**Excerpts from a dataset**
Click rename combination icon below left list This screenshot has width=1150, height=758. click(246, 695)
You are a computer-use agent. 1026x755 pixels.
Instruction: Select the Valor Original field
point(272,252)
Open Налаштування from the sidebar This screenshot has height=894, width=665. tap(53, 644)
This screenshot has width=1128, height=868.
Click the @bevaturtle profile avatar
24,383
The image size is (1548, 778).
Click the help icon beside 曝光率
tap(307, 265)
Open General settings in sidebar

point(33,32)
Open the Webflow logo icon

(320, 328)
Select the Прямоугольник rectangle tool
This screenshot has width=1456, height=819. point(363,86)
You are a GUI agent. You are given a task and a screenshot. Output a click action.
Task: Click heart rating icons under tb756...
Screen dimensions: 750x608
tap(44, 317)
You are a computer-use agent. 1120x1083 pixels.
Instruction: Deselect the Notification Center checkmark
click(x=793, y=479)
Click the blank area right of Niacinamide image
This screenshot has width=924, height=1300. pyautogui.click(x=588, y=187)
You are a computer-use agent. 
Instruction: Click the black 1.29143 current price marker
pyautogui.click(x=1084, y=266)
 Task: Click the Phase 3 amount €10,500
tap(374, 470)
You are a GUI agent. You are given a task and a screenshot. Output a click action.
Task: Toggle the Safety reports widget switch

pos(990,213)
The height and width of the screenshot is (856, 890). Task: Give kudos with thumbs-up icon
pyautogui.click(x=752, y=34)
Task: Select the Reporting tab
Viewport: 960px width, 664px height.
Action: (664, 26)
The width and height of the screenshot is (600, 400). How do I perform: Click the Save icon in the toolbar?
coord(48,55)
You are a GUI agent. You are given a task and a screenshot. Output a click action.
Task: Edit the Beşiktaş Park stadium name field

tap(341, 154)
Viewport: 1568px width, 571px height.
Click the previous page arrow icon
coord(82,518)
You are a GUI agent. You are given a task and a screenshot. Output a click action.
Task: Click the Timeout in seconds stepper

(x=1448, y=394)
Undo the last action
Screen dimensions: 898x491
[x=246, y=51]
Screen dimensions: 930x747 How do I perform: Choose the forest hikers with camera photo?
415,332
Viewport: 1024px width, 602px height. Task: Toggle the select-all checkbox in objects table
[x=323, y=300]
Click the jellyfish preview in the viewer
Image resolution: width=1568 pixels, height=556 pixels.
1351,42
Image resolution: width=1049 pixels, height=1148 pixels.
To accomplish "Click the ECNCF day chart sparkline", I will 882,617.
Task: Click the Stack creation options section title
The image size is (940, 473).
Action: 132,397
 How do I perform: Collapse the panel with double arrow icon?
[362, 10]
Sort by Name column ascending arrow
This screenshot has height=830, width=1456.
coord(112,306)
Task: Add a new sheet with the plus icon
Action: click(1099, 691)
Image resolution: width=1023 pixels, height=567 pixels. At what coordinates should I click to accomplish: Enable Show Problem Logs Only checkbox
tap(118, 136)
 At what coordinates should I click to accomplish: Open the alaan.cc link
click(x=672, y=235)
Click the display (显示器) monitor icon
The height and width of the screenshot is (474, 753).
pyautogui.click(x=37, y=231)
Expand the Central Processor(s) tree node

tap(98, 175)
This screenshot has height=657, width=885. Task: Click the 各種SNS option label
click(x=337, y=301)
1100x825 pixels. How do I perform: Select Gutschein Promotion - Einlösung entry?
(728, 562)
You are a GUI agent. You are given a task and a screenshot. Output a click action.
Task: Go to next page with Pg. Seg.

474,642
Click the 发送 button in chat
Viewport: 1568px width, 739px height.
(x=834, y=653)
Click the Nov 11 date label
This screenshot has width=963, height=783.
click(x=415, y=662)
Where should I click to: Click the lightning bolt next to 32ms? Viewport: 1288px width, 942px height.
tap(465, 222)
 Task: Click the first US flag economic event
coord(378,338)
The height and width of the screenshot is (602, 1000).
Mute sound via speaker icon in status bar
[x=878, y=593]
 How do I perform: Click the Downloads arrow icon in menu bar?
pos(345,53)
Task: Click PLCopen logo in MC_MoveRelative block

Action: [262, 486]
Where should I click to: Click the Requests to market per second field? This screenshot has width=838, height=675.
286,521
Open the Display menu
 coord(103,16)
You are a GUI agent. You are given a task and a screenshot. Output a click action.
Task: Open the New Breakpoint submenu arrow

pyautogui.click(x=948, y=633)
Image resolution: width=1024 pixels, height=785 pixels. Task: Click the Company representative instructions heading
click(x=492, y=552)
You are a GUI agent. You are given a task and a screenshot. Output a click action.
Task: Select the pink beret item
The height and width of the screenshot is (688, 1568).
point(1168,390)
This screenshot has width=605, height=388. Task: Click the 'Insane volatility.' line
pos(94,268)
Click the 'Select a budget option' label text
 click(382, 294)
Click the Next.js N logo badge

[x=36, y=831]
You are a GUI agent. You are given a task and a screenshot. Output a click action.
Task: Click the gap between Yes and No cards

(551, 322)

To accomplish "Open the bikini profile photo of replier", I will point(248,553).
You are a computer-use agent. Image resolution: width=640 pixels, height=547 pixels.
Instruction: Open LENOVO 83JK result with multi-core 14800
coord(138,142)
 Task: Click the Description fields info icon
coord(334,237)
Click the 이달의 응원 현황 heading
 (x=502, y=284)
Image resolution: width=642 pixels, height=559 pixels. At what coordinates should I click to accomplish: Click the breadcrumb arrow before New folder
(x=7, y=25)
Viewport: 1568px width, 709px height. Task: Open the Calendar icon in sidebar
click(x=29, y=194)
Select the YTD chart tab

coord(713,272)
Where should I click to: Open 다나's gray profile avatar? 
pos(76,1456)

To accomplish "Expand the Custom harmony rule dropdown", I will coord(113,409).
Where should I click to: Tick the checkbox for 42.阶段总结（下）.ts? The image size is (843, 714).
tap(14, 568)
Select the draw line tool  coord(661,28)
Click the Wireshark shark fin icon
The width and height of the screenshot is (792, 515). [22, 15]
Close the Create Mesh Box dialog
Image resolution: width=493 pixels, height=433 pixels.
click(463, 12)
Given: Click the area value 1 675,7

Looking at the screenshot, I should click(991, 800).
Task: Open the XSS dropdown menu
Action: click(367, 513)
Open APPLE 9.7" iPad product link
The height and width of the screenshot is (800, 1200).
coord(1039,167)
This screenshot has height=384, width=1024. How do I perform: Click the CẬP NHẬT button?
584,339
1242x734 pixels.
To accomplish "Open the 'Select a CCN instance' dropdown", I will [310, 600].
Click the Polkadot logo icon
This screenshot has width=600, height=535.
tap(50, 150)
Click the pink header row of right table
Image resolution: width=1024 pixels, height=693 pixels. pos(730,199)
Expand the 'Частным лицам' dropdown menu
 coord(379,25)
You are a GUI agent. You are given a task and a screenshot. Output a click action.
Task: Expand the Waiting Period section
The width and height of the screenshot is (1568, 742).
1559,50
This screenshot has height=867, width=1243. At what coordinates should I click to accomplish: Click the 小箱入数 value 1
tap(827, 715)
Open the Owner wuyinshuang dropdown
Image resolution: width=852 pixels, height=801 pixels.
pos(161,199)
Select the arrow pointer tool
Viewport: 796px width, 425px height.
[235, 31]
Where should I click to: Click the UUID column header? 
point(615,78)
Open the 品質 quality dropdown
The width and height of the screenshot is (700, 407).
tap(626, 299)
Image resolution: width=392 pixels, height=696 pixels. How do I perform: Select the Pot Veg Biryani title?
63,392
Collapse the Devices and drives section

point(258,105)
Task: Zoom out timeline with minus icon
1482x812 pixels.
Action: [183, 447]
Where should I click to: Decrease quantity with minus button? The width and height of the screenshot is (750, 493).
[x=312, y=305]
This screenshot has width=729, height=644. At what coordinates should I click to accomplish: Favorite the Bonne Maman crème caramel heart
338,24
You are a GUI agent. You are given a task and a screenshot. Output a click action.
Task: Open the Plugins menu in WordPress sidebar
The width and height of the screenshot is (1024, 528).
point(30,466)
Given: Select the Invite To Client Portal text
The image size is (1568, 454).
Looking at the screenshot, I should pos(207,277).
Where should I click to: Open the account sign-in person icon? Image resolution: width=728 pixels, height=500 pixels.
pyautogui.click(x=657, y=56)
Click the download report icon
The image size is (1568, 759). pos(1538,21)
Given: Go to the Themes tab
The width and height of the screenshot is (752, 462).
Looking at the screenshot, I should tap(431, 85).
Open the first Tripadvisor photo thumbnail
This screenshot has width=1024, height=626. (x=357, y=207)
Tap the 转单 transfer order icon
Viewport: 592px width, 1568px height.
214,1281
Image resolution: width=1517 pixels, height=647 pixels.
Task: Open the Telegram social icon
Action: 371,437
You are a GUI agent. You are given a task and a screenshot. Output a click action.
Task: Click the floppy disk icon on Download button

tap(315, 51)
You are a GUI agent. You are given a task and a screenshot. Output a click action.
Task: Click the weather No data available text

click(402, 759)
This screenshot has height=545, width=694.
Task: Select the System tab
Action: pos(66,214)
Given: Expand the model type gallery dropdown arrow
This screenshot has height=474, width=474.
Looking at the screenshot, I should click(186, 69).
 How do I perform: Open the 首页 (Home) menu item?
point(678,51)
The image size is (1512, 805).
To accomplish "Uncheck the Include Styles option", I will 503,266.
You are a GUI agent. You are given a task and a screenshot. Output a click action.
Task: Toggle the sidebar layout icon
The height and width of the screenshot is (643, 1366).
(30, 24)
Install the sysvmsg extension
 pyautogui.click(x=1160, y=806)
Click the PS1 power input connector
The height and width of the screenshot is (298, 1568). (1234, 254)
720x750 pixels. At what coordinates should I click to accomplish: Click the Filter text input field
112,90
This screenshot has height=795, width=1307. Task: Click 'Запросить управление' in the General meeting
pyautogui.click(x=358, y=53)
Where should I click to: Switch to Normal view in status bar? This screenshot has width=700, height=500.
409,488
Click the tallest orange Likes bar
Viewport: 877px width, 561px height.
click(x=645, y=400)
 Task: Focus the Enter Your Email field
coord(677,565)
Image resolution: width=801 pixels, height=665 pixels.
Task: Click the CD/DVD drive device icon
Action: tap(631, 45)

**INSTRUCTIONS TO FOLLOW**
Taking the entries above, print exactly the lines starting at the line with "Where should I click to: Tick" and ending at the line with "1242x734 pixels.", both included.

**RESULT OF THE TASK**
Where should I click to: Tick the checkbox for 42.阶段总结（下）.ts? The image size is (843, 714).
tap(14, 568)
Select the draw line tool  coord(661,28)
Click the Wireshark shark fin icon
The width and height of the screenshot is (792, 515). [22, 15]
Close the Create Mesh Box dialog
Image resolution: width=493 pixels, height=433 pixels.
click(463, 12)
Given: Click the area value 1 675,7

Looking at the screenshot, I should click(991, 800).
Task: Open the XSS dropdown menu
Action: click(367, 513)
Open APPLE 9.7" iPad product link
The height and width of the screenshot is (800, 1200).
coord(1039,167)
This screenshot has height=384, width=1024. How do I perform: Click the CẬP NHẬT button?
584,339
1242x734 pixels.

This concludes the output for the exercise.